* _Your instructions_
Answer these questions using the Ontario SPCA release on back-to-school tips for pets.
(a) On what date was the release issued?
(b) What type of music do cats tend to prefer?
(c) What is Megan Holmes's title?

Back to school? The Ontario SPCA shares tips to help animals cope with change

by | Media Releases |


Stouffville, ON (Sept. 1, 2022) – The kids are back to school and while getting into a new fall routine can be an exciting time for families, the change in schedule can be hard on our beloved pets.  

On days when your furry companion will be home alone, the Ontario SPCA and Humane Society has some tips to help animals cope and reduce their stress:  

  1. Look into dog walking services, doggy daycare or ask a friend or family member that your animals know to take them for a walk and/or check in on them during the day. 
  1. An extra-long walk in the morning, a game of fetch, or a quick training session may help tire out your dog before everyone heads out the door. For cats, playtime with a wand toy or their favourite toy will help burn off extra energy. 
  1. When you leave, put on soft music designed specifically to help calm dogs or cats. Did you know that many dogs enjoy reggae, and cats tend to prefer soft classical music?  
  1. Place pheromone diffusers, available for both dogs and cats, around the house to help create a sense of calm. 
  1. Consider a  “pet cam” to check on your pet. Some even toss treats for added enrichment and positive reinforcement.  
  1. Try having your dog or cat go to the same “place,” such as their bed, when you leave to get them into the daily routine. Make sure to have an abundance of treats in the “place” to reward the behaviour. 
  1. Hide high value treats around the animal’s area of the home to keep them distracted while you leave, and make sure to leave the house calmly and quietly to avoid causing anxiety for your animal. 
  1. Start transitioning in advance, when possible, to prepare your fur baby for their new routine.  Get them used to what their new walk or playtime schedule will be, when their meals will be served and get them used to spending more time independently. 

“A sudden change in schedule with longer time spent alone can be a big adjustment for our furry friends and we need to support them through the change,” says Megan Holmes, Animal Behaviour Coordinator, Ontario SPCA and Humane Society. “Remember to also spend quality time with your pets when you get home from school!”

* _Supplied records_
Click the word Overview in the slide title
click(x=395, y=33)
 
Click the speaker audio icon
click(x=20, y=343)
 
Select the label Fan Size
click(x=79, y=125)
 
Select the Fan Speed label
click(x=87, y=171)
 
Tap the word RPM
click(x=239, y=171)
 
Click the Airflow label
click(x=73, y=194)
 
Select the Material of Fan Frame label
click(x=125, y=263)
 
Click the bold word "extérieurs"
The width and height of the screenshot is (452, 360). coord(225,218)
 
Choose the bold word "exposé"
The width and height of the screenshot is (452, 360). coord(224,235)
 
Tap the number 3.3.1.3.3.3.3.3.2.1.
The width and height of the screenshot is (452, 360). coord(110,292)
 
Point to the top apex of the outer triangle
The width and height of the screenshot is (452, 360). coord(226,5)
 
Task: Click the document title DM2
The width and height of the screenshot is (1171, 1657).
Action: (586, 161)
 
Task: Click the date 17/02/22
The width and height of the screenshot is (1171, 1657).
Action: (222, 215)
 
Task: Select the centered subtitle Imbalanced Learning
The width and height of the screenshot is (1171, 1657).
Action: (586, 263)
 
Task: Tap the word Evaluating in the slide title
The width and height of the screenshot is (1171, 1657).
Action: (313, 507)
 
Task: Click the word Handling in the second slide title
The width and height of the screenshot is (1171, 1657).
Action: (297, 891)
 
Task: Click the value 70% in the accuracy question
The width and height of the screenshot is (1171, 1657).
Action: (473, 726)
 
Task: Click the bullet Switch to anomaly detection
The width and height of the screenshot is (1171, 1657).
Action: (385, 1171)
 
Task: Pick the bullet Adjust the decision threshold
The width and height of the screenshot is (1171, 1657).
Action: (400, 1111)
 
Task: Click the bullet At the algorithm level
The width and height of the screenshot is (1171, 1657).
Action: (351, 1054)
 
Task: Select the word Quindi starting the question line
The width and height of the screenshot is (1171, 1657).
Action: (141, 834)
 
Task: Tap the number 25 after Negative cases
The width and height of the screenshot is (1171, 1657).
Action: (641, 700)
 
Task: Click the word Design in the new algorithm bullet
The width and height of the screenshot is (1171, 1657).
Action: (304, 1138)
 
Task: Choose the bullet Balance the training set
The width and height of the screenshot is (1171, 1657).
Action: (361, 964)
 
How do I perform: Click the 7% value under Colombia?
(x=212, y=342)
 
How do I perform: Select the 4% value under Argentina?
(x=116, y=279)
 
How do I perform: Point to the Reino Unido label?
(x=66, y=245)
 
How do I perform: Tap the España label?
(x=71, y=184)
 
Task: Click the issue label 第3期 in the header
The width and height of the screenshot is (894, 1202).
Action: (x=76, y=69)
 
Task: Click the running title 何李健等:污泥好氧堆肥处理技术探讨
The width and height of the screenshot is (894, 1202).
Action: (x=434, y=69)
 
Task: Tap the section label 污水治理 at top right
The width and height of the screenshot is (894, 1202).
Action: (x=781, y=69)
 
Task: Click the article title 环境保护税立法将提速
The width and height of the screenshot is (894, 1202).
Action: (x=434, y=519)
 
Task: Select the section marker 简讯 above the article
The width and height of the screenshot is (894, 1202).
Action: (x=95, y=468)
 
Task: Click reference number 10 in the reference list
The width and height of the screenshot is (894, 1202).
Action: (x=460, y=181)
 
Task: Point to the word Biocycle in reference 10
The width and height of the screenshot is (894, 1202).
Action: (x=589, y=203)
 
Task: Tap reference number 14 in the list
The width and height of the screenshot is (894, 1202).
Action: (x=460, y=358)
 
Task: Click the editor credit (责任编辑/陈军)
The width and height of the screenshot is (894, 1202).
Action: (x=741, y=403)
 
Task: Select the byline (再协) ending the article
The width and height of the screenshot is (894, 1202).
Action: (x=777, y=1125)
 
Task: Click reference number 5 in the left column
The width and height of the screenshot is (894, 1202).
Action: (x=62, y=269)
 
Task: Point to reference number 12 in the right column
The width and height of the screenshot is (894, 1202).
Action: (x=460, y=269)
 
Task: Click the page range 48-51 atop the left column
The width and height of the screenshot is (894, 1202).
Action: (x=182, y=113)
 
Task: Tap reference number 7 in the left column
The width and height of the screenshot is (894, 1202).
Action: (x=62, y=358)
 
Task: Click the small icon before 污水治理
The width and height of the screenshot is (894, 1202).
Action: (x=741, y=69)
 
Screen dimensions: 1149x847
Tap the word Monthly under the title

* _Output for this task_
(a) Sept. 1, 2022
(b) Soft classical music
(c) Animal Behaviour Coordinator, Ontario SPCA and Humane Society